Federated learning is an important innovation in machine learning for a number of reasons.
One of the main reasons is that it enables organizations to move AI model training to the network’s edge. Training a centralized AI model on decentralized data stored across multiple devices means that insights can be extracted from edge devices, such as servers, smartphones, IoT devices, and wearables.
At the same time, federated learning is valuable because its lack of centralized data processing on a cloud server helps minimize the amount of personal data transferred to and processed by third parties. The lack of centralized data storage maintains privacy while giving users more control over how their data is used and processed.
In this sense, organizations can use federated learning to reduce the chance of non-compliance with data protection regulations, such as the EU’s General Data Protection Regulation (GDPR) or the Health Insurance Portability and Accountability Act (HIPAA).
It is also very useful for organizations looking to conduct machine learning in heavily-regulated sectors, such as the finance or healthcare sectors, which need to be extremely cautious about processing personally identifiable information (PII), patient health information, payment details, or other regulated data.
Centralized vs. Decentralised Federated Learning
There are two main types of federated learning; centralized and decentralized. Centralized federated learning (the most common type of federated learning outlined above) is where devices at the network’s edge use a centralized model to process data stored locally, sending updates to a centralized server.
In contrast, instead of using a central server to aggregate an AI model, decentralized federated learning uses a network of connected devices to collectively aggregate parameters. Essentially, each device downloads a predeveloped AI model and uses it to process local data before sending the results to other devices for aggregation.
Feature | Centralized Federated Learning | Decentralized Federated Learning |
Model aggregation approach | A central server aggregates the model parameters from all the devices for processing and updates sending. | A network of connected devices collectively aggregates the model parameters. |
Single point of failure | Yes, the central server is a single point of failure. If the central server goes down, the model aggregation will grind to a halt. | No, there is no single point of failure. If one node goes down, then the rest of the nodes can identify that it’s unreachable and continue aggregating the model results. |
Performance | Can be slow due to the reliance on a single server. | More efficient overall performance due to the workload being distributed. |
Model accuracy | Can be more accurate than decentralized federated learning if the central server has access to a lot of data. | Accuracy depends on the quality of data stored on each device and the computation and processing capabilities that they possess. |
Processing latency | Possible due to central server processing. | Generally lower due to distributed workload. |
Use cases | Ideal for use cases where it is important to have a high degree of accuracy, such as medical diagnosis. | Ideal for use cases where it is important to be resilient to outages, such as smart home devices. |
What are the Benefits of Federated Learning?

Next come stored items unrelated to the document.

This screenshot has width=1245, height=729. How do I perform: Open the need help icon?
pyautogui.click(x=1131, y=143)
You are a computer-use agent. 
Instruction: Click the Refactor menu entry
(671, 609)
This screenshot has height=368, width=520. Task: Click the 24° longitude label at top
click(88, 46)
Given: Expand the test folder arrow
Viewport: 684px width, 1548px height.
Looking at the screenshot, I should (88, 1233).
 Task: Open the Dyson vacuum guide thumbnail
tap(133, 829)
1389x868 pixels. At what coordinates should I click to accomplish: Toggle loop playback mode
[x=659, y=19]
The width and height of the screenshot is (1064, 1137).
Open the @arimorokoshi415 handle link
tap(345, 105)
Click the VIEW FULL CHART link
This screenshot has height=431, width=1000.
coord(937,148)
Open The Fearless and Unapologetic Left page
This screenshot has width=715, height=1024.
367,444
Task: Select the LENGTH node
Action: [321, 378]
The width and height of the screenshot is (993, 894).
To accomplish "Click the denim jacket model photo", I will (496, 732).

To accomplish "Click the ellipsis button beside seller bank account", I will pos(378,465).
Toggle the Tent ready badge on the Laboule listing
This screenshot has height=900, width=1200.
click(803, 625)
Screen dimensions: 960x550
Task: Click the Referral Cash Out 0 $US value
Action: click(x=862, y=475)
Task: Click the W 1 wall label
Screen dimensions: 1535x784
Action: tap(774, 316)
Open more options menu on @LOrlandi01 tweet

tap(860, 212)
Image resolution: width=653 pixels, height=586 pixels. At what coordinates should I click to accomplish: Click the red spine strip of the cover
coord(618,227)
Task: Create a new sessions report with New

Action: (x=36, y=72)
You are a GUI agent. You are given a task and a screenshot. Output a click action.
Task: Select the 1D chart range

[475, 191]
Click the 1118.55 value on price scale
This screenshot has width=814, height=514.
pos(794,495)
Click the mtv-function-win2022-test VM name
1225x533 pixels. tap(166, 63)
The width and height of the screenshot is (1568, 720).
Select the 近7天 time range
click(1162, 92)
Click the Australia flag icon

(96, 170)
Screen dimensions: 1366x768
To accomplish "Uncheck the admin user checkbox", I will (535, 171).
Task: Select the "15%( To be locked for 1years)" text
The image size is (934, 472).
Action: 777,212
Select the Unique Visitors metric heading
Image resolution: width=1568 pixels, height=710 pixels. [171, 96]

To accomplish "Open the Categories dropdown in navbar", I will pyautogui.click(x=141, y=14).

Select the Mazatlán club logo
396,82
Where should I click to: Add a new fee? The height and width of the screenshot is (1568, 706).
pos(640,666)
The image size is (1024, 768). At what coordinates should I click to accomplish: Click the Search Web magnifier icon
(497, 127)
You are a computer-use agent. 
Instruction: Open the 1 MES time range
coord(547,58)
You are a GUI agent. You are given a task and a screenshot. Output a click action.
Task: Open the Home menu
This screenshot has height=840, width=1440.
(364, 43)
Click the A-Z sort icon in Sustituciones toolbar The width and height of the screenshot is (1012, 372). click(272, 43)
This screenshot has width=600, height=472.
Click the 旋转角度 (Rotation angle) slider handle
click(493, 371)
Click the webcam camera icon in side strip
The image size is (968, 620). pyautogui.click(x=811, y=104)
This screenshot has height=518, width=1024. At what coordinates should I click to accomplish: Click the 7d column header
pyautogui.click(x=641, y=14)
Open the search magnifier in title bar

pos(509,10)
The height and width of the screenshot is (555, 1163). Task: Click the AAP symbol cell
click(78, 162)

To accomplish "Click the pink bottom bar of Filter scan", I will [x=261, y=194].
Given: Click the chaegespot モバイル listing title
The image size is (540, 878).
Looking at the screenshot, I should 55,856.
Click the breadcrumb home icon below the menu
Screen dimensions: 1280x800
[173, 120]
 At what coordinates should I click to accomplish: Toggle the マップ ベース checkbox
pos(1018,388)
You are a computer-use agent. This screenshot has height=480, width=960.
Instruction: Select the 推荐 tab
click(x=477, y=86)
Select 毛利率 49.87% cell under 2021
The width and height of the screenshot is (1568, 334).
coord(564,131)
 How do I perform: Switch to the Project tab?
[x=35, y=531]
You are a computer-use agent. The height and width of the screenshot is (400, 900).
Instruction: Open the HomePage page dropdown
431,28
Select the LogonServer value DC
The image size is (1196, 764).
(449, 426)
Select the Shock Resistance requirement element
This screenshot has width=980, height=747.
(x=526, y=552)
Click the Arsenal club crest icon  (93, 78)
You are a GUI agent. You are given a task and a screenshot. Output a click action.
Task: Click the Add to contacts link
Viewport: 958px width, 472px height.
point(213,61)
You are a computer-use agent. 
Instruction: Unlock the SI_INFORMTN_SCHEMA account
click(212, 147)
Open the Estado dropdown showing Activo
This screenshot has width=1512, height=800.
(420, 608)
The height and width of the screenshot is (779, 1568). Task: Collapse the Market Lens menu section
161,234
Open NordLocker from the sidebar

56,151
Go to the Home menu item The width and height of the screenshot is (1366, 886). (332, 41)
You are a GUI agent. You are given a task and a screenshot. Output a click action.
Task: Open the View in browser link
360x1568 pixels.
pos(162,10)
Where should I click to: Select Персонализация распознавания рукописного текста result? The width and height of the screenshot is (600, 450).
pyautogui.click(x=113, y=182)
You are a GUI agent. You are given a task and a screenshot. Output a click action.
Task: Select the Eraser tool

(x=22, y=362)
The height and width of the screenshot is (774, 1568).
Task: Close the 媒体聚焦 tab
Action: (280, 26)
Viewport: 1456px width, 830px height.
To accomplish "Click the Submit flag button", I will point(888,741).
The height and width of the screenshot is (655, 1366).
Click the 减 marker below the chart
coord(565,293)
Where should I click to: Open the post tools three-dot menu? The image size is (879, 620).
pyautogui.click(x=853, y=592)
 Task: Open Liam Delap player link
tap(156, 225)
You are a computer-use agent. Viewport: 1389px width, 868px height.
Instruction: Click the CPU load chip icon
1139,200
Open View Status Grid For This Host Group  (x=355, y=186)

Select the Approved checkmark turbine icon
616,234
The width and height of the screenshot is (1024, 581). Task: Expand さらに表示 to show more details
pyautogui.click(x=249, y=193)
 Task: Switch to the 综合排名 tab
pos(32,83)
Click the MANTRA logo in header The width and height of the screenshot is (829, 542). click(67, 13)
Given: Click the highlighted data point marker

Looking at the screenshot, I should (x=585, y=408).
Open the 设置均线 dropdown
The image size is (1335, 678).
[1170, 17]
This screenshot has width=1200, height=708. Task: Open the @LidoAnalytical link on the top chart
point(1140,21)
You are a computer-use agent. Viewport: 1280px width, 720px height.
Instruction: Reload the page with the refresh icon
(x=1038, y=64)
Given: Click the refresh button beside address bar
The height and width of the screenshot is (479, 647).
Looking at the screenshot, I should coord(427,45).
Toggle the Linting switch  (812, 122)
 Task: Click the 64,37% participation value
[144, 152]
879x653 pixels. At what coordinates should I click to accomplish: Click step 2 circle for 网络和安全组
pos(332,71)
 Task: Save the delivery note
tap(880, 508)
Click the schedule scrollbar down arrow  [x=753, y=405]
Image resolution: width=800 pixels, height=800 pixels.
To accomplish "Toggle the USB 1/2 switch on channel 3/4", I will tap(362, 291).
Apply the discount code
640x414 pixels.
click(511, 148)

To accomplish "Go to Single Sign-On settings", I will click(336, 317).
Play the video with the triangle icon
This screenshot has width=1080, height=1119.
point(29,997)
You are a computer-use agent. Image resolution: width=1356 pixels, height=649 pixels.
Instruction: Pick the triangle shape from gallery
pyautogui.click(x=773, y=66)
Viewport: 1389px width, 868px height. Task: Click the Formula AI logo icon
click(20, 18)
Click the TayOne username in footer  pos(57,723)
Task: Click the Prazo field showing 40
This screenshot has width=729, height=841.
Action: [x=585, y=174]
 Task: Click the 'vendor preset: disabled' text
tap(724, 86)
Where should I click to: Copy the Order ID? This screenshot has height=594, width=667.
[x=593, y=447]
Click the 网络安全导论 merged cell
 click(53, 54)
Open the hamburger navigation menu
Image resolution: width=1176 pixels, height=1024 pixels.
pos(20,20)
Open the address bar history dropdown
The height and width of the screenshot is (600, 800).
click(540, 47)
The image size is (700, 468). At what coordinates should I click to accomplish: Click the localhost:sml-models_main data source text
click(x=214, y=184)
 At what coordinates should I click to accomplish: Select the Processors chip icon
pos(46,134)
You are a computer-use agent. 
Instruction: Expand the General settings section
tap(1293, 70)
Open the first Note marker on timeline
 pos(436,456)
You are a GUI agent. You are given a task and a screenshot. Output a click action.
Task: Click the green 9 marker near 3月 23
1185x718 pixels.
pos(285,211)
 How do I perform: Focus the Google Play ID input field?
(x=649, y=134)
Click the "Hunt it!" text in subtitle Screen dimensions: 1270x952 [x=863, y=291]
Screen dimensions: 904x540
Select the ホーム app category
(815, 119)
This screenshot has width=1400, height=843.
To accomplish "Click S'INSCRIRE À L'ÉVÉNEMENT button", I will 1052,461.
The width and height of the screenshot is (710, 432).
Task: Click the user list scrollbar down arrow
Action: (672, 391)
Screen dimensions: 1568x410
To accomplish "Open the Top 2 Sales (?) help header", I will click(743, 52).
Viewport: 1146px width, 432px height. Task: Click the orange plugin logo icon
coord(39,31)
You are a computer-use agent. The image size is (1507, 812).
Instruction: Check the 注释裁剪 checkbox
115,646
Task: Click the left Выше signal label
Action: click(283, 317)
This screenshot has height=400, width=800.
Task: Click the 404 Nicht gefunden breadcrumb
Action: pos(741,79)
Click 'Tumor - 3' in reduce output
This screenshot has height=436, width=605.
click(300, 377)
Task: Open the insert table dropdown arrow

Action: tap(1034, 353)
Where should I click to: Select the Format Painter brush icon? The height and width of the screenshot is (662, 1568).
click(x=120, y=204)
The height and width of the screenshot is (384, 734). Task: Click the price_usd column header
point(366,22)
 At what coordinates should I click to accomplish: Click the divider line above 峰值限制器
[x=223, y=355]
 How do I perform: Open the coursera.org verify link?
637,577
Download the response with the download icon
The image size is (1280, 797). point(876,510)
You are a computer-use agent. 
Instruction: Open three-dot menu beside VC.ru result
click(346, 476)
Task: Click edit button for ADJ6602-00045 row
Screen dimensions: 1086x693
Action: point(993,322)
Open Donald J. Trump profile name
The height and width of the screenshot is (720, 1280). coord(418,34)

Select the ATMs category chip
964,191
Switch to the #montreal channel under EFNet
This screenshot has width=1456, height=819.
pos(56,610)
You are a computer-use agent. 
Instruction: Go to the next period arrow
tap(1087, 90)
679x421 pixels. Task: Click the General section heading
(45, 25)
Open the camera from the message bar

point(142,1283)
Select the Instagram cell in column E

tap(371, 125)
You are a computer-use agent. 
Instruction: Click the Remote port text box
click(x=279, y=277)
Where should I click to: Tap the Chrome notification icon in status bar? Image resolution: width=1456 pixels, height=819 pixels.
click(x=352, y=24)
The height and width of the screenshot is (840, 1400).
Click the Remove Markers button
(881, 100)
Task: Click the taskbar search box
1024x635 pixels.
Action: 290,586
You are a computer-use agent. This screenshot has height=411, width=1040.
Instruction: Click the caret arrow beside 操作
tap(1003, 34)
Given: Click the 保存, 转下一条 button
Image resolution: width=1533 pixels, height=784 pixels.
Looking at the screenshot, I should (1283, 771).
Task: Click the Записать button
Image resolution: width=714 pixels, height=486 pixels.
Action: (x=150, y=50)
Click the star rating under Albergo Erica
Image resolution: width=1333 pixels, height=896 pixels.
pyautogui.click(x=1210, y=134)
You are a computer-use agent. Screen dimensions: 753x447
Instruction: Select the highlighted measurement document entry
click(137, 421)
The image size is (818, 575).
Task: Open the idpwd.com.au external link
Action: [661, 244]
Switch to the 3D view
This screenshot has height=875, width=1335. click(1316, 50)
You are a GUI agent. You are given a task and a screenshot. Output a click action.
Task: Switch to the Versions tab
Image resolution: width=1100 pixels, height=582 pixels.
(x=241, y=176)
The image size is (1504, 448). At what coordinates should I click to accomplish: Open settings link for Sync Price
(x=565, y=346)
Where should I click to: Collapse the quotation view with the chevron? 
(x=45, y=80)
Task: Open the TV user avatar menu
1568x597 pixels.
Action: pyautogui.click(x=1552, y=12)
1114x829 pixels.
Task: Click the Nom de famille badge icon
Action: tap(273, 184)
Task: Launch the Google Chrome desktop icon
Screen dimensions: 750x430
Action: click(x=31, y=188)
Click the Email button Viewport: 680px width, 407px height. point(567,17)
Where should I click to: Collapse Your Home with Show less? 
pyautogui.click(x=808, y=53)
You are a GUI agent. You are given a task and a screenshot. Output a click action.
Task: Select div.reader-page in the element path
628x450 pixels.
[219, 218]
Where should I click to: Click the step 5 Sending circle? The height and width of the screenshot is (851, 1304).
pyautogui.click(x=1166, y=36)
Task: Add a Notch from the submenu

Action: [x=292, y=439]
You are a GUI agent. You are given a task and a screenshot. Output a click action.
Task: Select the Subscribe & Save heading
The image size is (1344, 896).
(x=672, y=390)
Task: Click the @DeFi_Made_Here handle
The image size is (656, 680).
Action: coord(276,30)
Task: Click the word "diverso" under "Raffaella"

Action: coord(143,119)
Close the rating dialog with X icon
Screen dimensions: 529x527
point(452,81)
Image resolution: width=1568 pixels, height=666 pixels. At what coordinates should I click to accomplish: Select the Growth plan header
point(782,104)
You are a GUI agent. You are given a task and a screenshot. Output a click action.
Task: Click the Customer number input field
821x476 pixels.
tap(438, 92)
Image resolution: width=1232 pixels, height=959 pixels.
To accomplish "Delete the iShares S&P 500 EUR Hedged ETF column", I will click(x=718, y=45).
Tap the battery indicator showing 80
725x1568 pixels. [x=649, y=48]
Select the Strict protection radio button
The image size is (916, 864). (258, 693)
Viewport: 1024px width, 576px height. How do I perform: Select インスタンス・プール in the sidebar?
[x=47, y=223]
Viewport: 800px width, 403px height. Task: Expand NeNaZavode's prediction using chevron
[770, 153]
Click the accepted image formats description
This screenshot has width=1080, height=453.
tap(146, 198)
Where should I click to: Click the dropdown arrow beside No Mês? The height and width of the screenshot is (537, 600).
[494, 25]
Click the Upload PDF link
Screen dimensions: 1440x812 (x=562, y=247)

There are a number of core benefits offered by federated learning to modern organizations. These include:
- Organizations can build centralized AI models while meeting data privacy compliance regulations;
- Generate insights from devices at the network’s edge;
- Scale to collect data from millions of devices;
- The lack of a need to connect to a central server leads to faster model training;
- Data processing can take place locally on devices without an internet connection;
- Lower the risk of a central server being targeted or compromised.
The Bottom Line
Federated learning has become a critical approach to AI development for organizations that want to collect insights from the network’s edge while protecting themselves from regulatory risk.
If deployed correctly, federated learning can help organizations have the confidence to extract insights from their data without risking violating local or international data protection regulations.